- **How to complete this task**: Every entry below should be returned exactly as it appears, with pictures left out.

- **Records for this task**:
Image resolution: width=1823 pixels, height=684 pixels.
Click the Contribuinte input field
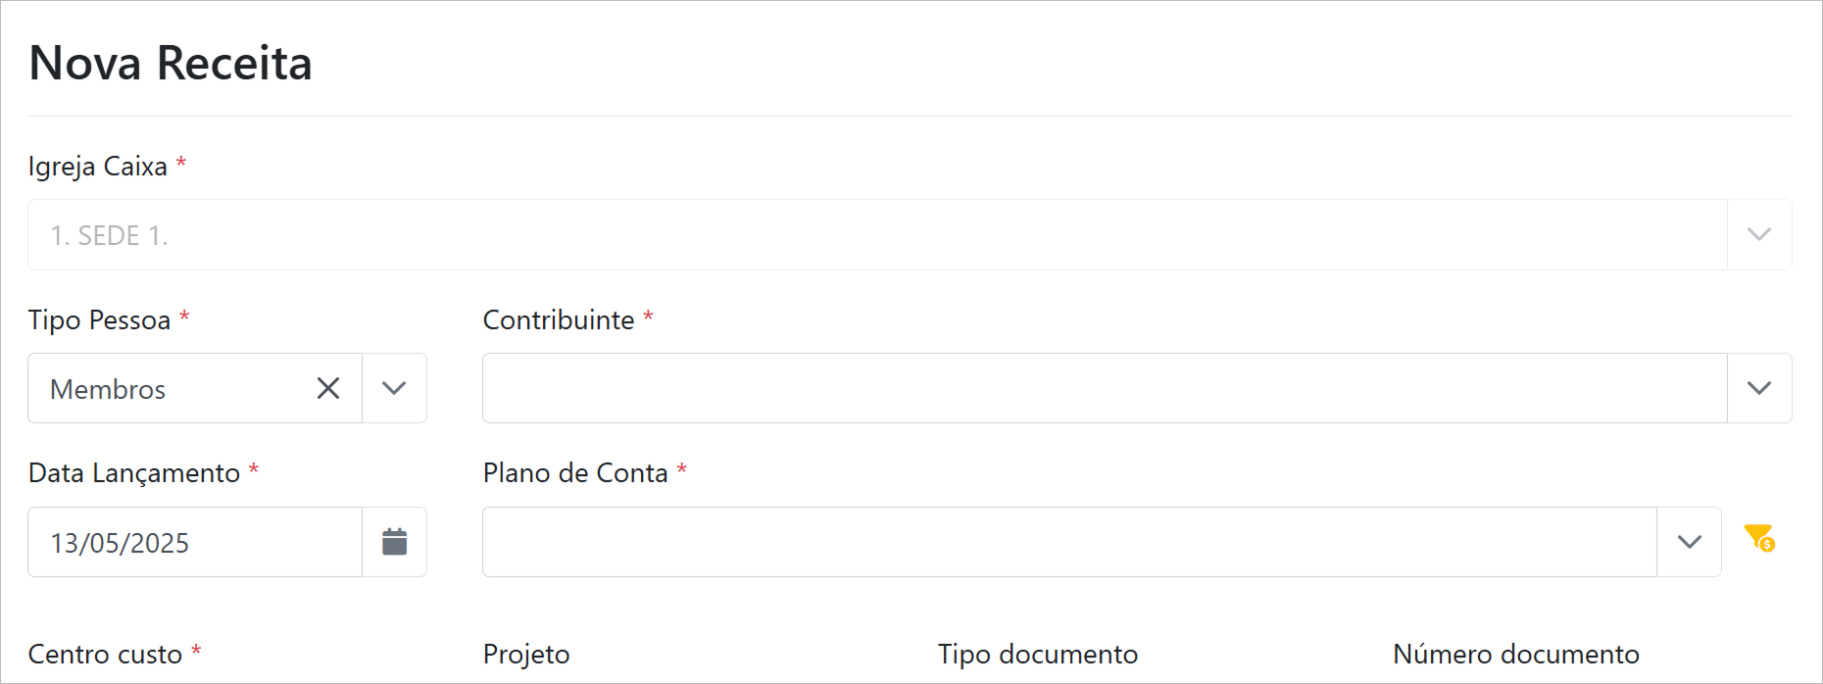click(1104, 388)
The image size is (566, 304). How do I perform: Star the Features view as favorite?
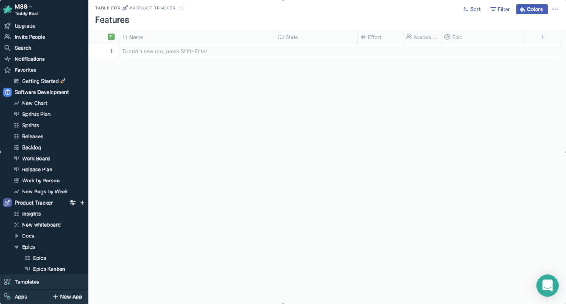(x=182, y=8)
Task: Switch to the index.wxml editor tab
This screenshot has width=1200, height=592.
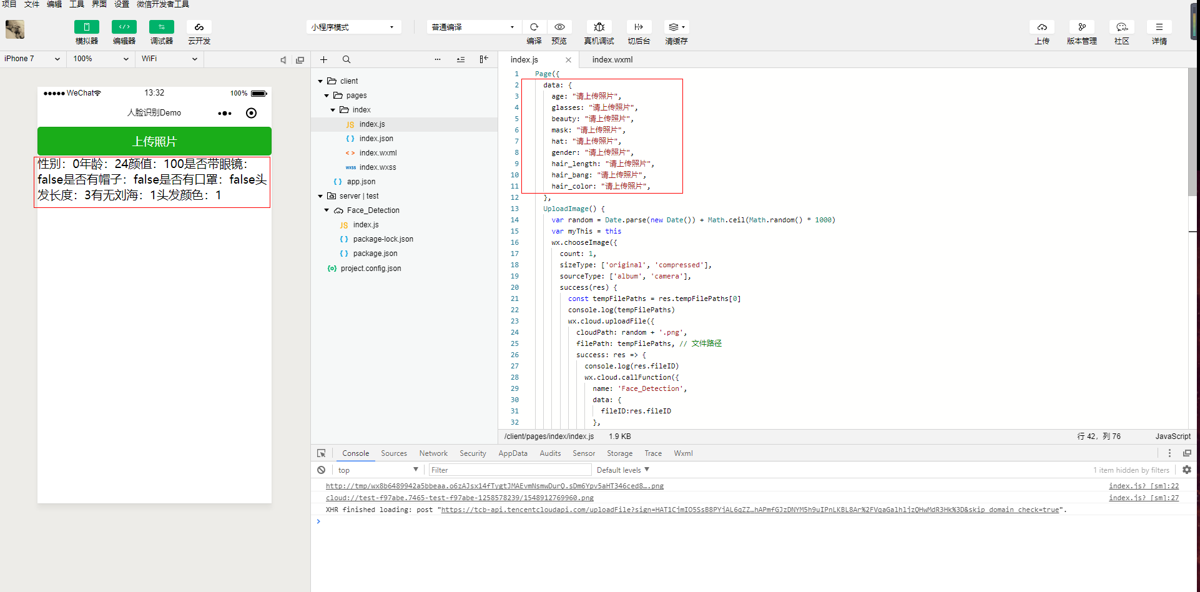Action: click(612, 60)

- **Solved problem**:
Image resolution: width=1823 pixels, height=684 pixels.
Click the Contribuinte input field
click(1104, 388)
The image size is (566, 304). How do I perform: Star the Features view as favorite?
(x=182, y=8)
Task: Switch to the index.wxml editor tab
This screenshot has width=1200, height=592.
Action: click(612, 60)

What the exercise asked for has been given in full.